Throughout my life, I’ve been misdiagnosed, judged and labelled. Now, living with osteoarthritis and acute alopecia, some days it’s still hard to feel confident. Cannabis allows me to get through day-to-day life with ease and escape the shadow of the “bald lady” in the mirror who tries to hold me back. It lifts the fog and brings me back to myself. It’s always been my comfort, my safe space.
I’ve supported the cannabis movement ever since the old NORML days on Sydney Road in Balgowlah, where you could buy a brown paper bag full for $20. It was a true grassroots community that made me feel like I belonged.
More recently, I put my hand up to run for office with the Legalise Cannabis Party. Things took a turn, as they sometimes do, and I found myself facing that familiar darkness again.

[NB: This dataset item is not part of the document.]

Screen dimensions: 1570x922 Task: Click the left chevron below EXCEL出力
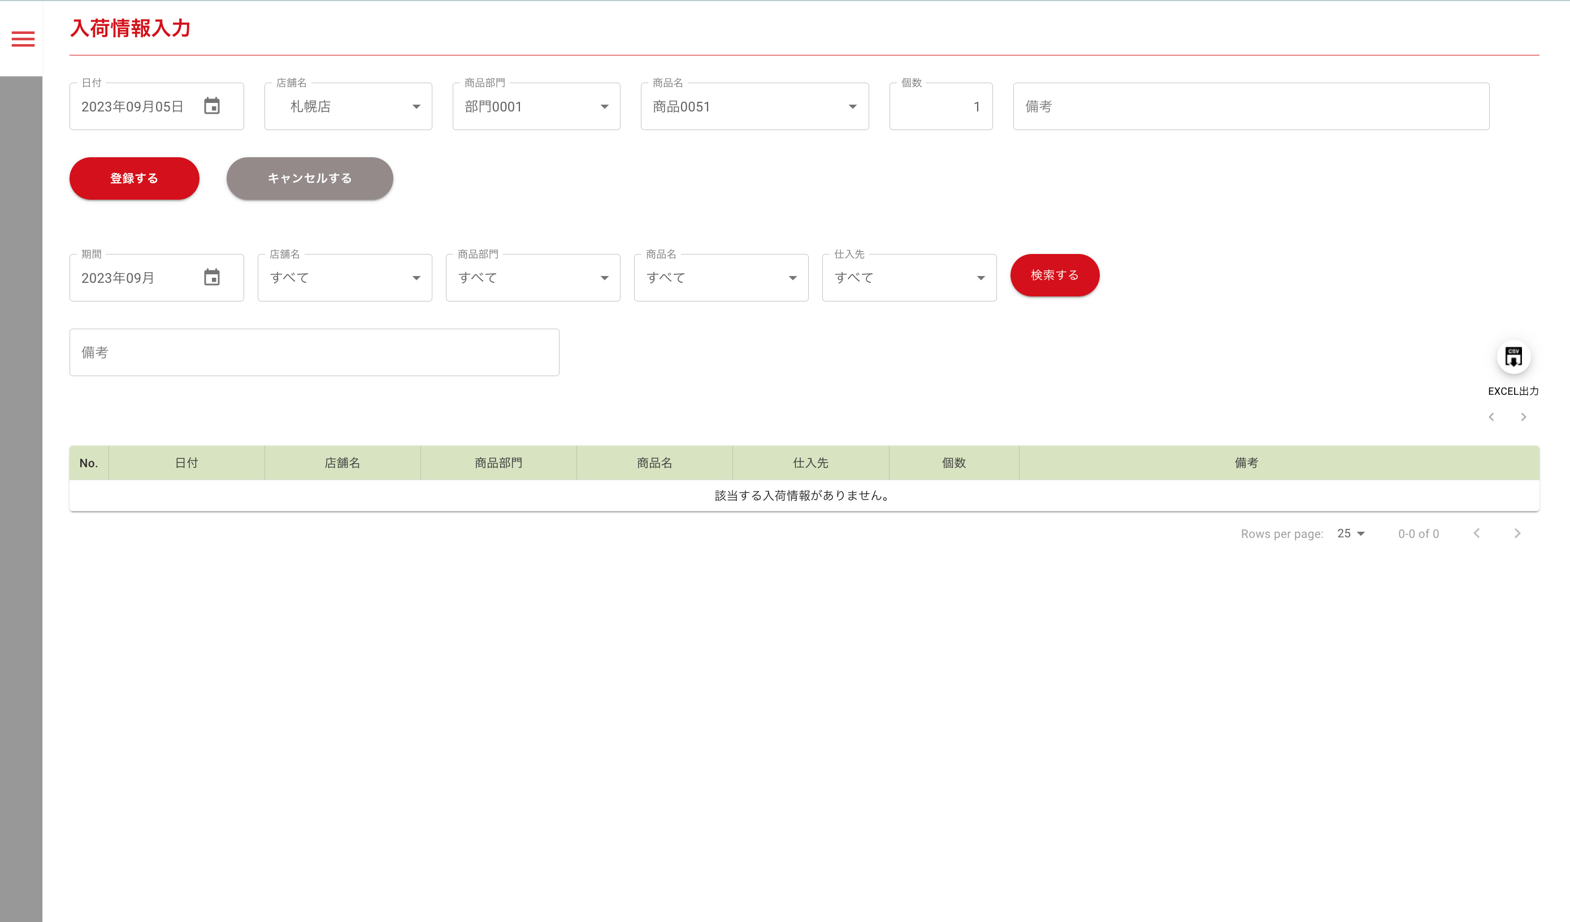[1492, 417]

But cannabis helped me push through. With the support of people who care, I showed up anyway.
Not long ago, I was pulled over and drug tested. I still had Senate Candidate material stuck in the back window. I knew I’d test positive — I’d smoked the night before — but I wasn’t impaired. Still, I lost my licence for 24 hours. That was a month ago and I’m still waiting on the lab results.

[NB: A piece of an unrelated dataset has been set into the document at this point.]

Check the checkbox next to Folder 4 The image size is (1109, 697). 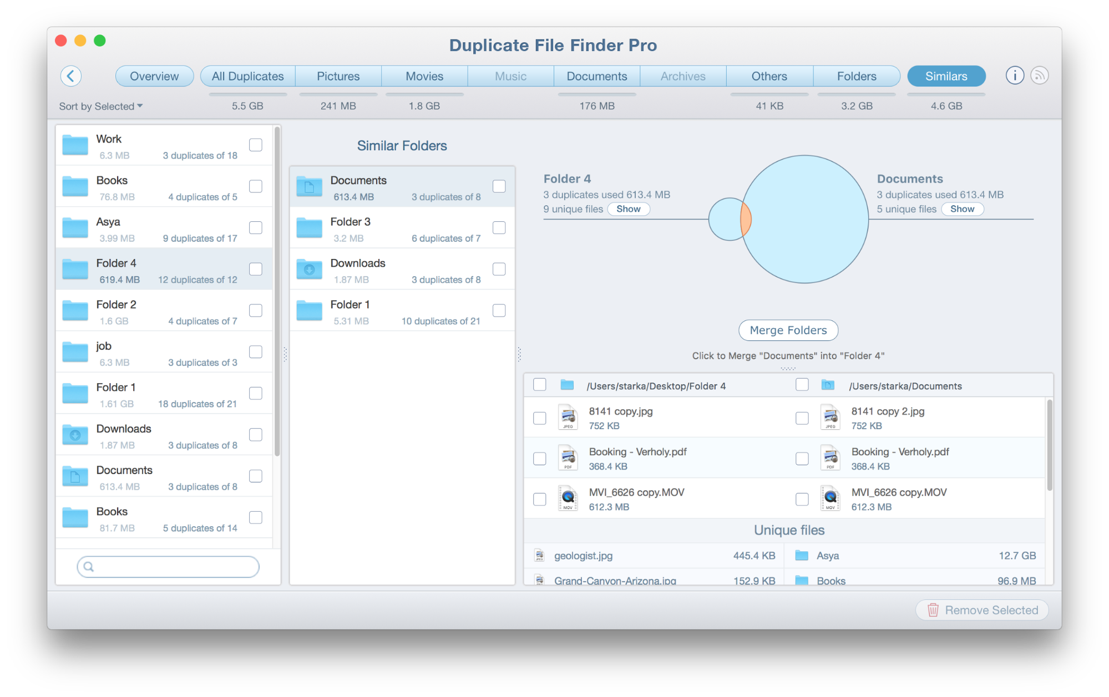coord(255,269)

This is the reality. The real organised crime is the system that criminalises peaceful people like me. It’s the laws that ban home-grow and treat police like middlemen in a war against medicine.
I still hope to run again, to be chosen as a Senate or Legislative Council candidate. And if I win, I’ll be in the faces and ears of every politician who stands in the way of cannabis legalisation. Because imagining that moment? It feels bloody good.